Fair Share by Stephen Bell & Michael Keating
Author:Stephen Bell & Michael Keating
Language: eng
Format: epub
Publisher: Melbourne University Publishing
Source: Gregory, R, & Hunter, B (1995). ‘The Macro-Economy and the Growth of Income and Employment Inequality in Australian Cities’, Centre for Economic Policy Research Discussion Paper No. 325, Australian National University, Canberra, p. 12.
Equally important, this difference in employment opportunities by neighbourhood has also translated into differences in educational opportunities. The best private and even public schools are increasingly located in high-income suburbs—a process that has been accelerated by the fact that funding assistance to private schools, including very wealthy private schools, has increased much faster than assistance to public schools.3 The increasingly unequal geographic distribution of job opportunities is also resulting in less social mixing within individual suburbs, so there is less chance of children from different socio-economic status groups mixing in school. The overall impact of these changes is that school performance is increasingly likely to differ according to the socio-economic status of the parents in a given school’s catchment area, unless deliberate action is taken by governments to counter this potential passing on of inherited inequality.

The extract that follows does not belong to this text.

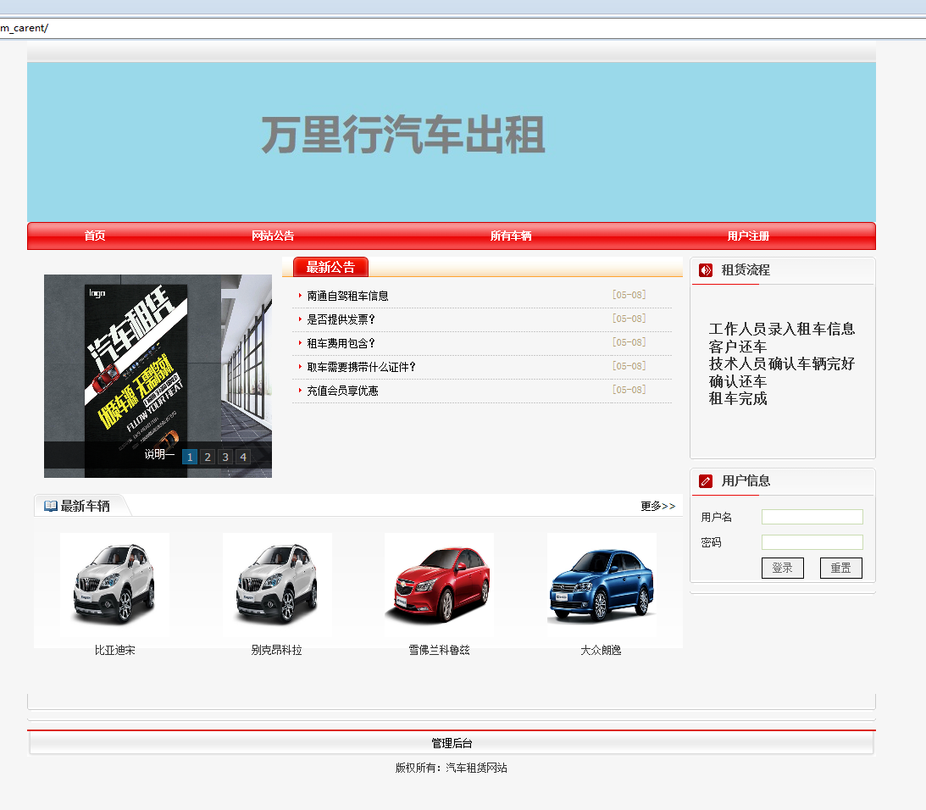Click the arrow icon before 是否提供发票?
The height and width of the screenshot is (810, 926).
click(298, 319)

This increasing spatial inequality means Australians are now sharing fewer common experiences, and so we face even less social inclusion and less equality of opportunity in the future. In particular, the possibility of increasing inherited inequality directly challenges one of the fundamental tenets of Australia’s social contract. Especially in pioneer countries, like the United States and Australia, the presumption has traditionally been that there would be equality of opportunity, so that the members of each generation could compete and advance on their merits. But now changes in housing affordability, coupled with a disproportionate loss of job opportunities in some of the outer suburbs and regional centres where manufacturing used to be concentrated, and the less equal provision of social infrastructure, like the quality of school education in those same suburbs and regional centres, collectively raise the possibility that there will be less equality of opportunity for the next generation. Young people whose parents come from a high socio-economic group have always been advantaged, but this degree of advantage appears to be becoming much bigger. Already, many middle-income young households will not be able to purchase their own home, unless they are prepared to move to an outer suburb that has fewer employment opportunities and poorer social infrastructure. Alternatively, they will have to be able to borrow from their parents, possibly against the equity in their parents’ home. With those in outer suburbs and some regional centres already disadvantaged, such residents are very likely to find it harder to gain future employment that allows them to advance in their preferred jobs or careers, unless government policy deliberately addresses these forms of social disadvantage, especially in regard to education and training. And if nothing is done, income inequality is likely to widen in future.
With decreases in equal access to housing wealth, as well as increasing inequality in wealth distribution more generally, Australia risks becoming a much more patrimonial society with much less equality of opportunity. Furthermore, Australia as a whole will feel less equal with much fewer shared experiences, leading to a less inclusive society.